As for task conclusion, if the user is stopping slowly, the algorithm may not detect any further transitions until all the speeds fall under the threshold for termination recognition, thus not updating the control action even if the user gait phase is progressing. Nevertheless, incorrect classifications at both gait onset and conclusion did not affect more than one stride each, nor did the participants report any perception of troublesome conditions. Besides, considered that the subjects did not receive an actual training, it is not to be excluded that with prolonged use of the device and gaining confidence in the prosthesis, such behavior would be anyway doomed to diminish.
Since GLW-PB had already been tested for the previous controller, it is also possible a rough comparison with the results of the previous controller (Ambrozic et al., 2014). Indeed, Subjects #1 and #3 of this experiment participated also in the activities reported in Ambrozic et al. (2014) as Subject #1 and Subject #3, respectively. The accuracy rate for Subject #1 in Ambrozic et al. (2014) was not higher than 96.2% in all the subphases. If we analyze the success rate for GLW-PB only for Subject #1 we obtain a success rate of 100% for all the subphases except for the gait termination with 95.0%, still higher than the one obtained in Ambrozic et al. (2014). For Subject #3, the success rate is comparable for most of the subphases. Importantly, in the “Double Support—Sound to Swing” state the accuracy rate has improved from 88.9 to 97.2%. We obtained also 100% success rate in Gait Initiation and Termination against 96.0 and 64.0%, respectively, in the previous version of the controller (Ambrozic et al., 2014). Furthermore, the averaged success rate for gait initiation and termination in Ambrozic et al. (2014) was 85.2 and 64.8%, respectively. The new controller demonstrated higher capabilities to correctly identify those modes with a success rate of 96.1 and 98.0%, respectively. With regards to safety, an increased success rate is a remarkable improvement of the proposed WBAC with respect to its previous version.
Concerning the results obtained for the remaining maneuvres, generally accurate detection was reported, with only minor errors not related to systematic errors intrinsic to the algorithm, but rather to suboptimal threshold settings, as in the cases of missed SA maneuvre detection for Subject #4 or missed StS activities detection for Subject #1.
All of these issues considered, the algorithm achieved satisfactory outcomes in terms of accuracy, especially considering that the users were not trained to use the prosthesis and that transition rules are mostly subject-independent. In this perspective, results confirmed that the developed algorithm reached an acceptable tradeoff between accuracy of detection and intuitiveness of use, which was the primary objective of this work.
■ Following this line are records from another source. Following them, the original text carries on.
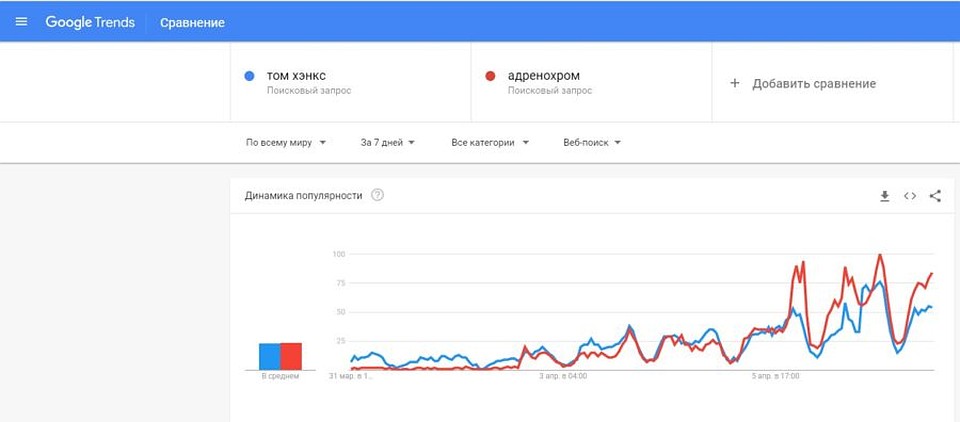Click the Google Trends logo
The height and width of the screenshot is (422, 960).
(90, 22)
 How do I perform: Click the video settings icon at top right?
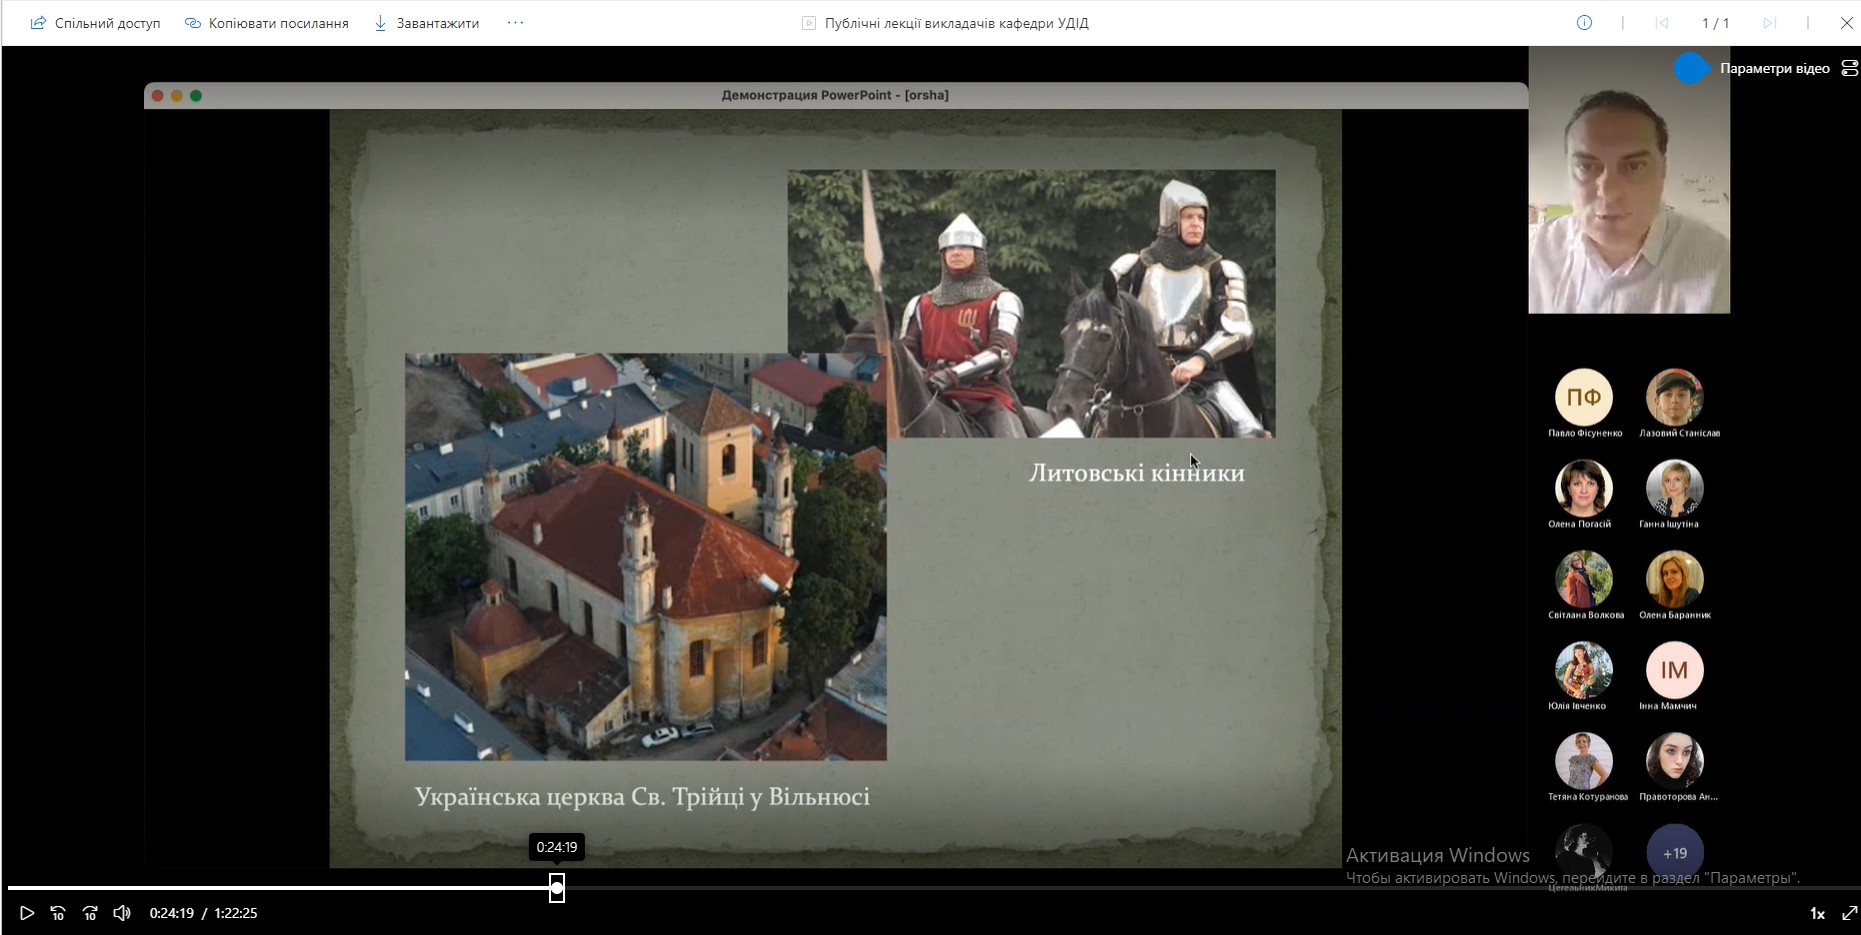pos(1849,68)
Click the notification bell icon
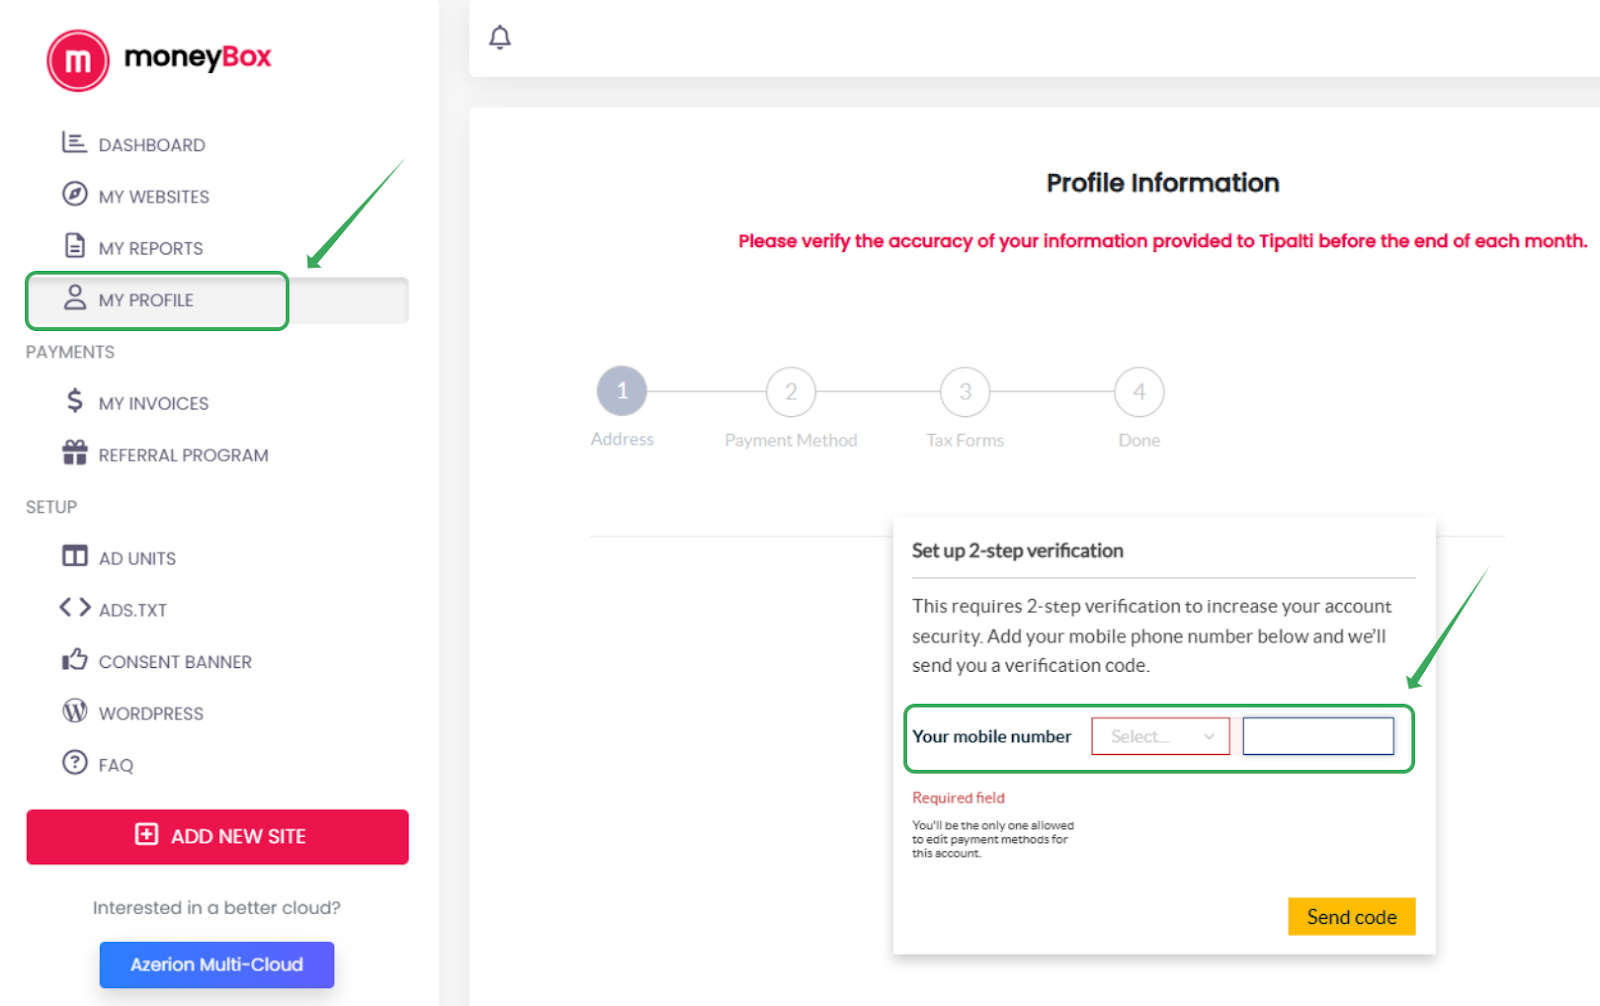Screen dimensions: 1600x1006 [x=500, y=38]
Most importantly, even in case of a fault in the detection, either due to a missed transition or to a wrong activity detection, the algorithm never resulted unsafe for the user, which is another mandatory requirement for a prosthesis controller: the architecture of the recognized states and allowed transitions is attentively conceived to (i) separate dynamic from static tasks and (ii) implement recognition in a hierarchical way, implicating that it is not possible to detect any phase of a dynamic maneuvre unless initiation of a dynamic movement has been previously recognized, as well as it is not possible to detect a certain phase of a cycle (such as StS cycle, gait cycle, step cycle) without detection of the previous one. In this way, the user is prevented from completely inappropriate control actions that may result in disruptive conditions.
Moreover, despite not yet reaching optimal levels of accuracy in recognizing the user's intentions, the architecture of the controller makes it extremely improbable to detect an ongoing task when not actually being performed. Such eventuality may trigger unbalancing control actions and arguably, in terms of reliability and thus acceptability for end-users, it is preferable a lower sensibility of the controller in favor of a higher recognition robustness.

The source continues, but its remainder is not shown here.